§ **THE PROBLEM**
Restate word for word the lines in the listing below, starting at the line containing "You are a computer-use" and ending at the line containing "Instruction: Click the Google Translate icon", both included; leave out the rest.

§ **SOURCE MATERIAL**
================

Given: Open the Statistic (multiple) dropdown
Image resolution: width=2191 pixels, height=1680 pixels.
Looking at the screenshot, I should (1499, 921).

================

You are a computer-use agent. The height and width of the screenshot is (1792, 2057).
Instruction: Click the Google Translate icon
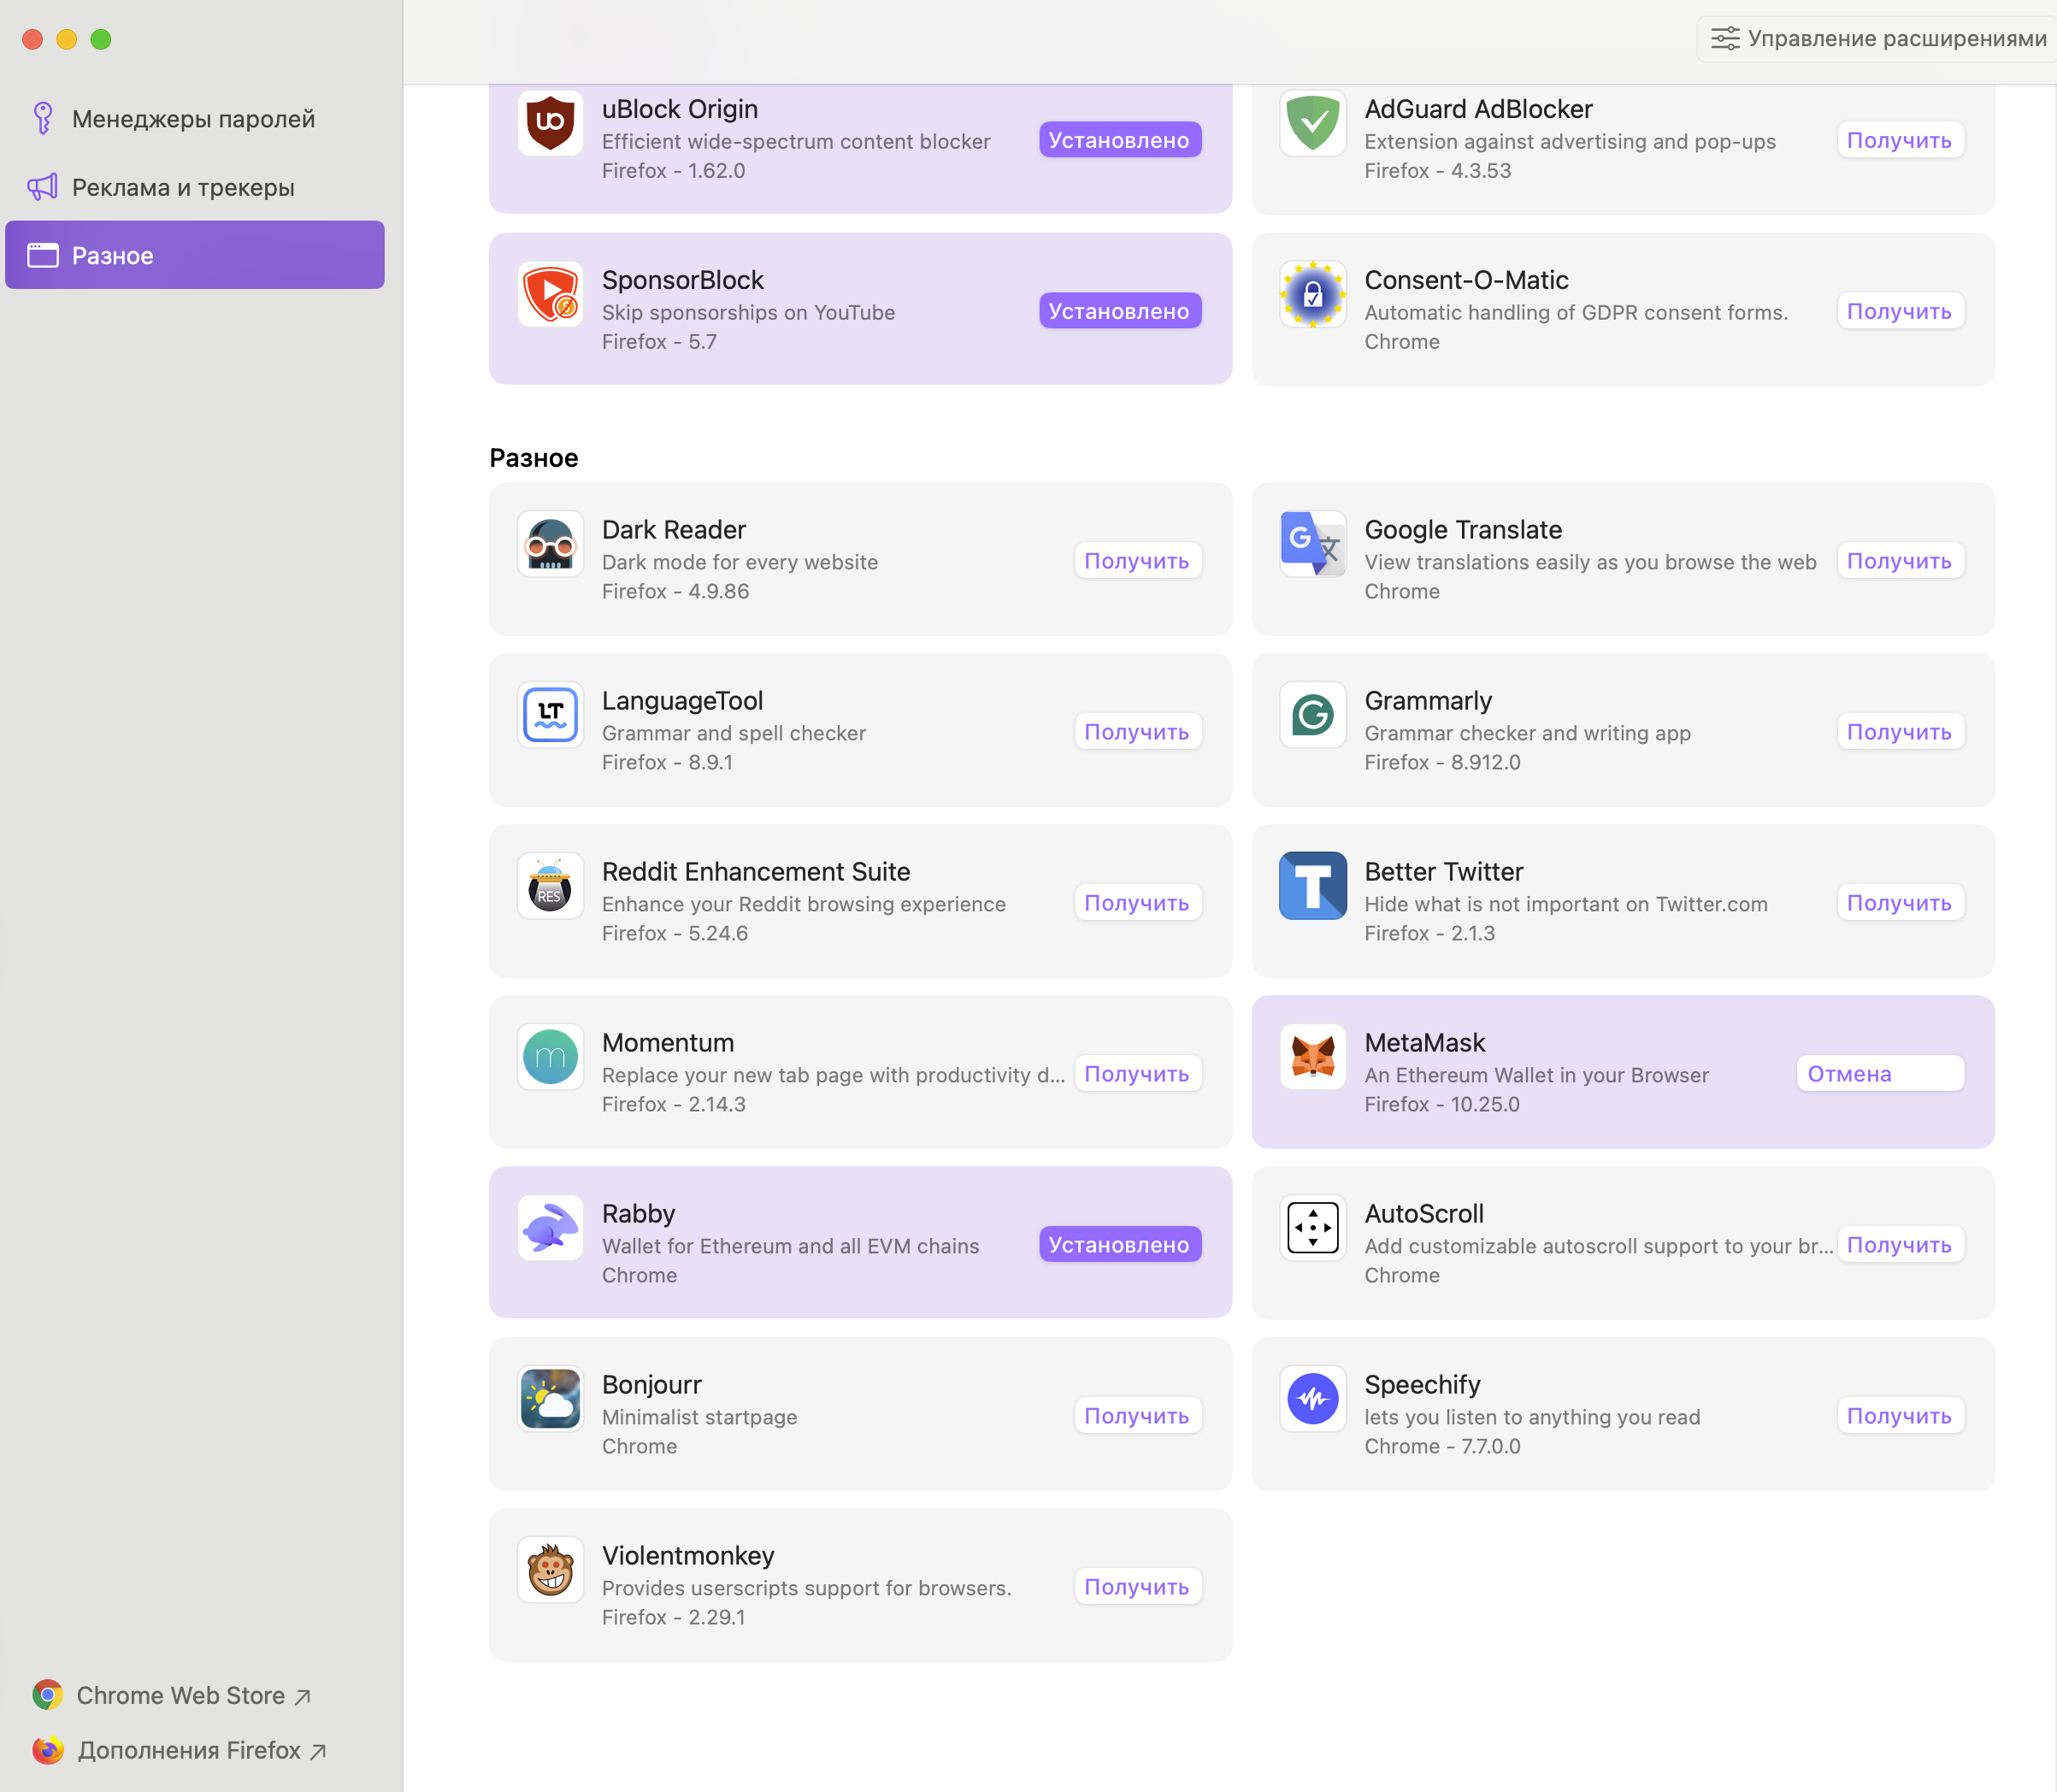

================

§ **EXPECTED ANSWER**
You are a computer-use agent. The height and width of the screenshot is (1792, 2057).
Instruction: Click the Google Translate icon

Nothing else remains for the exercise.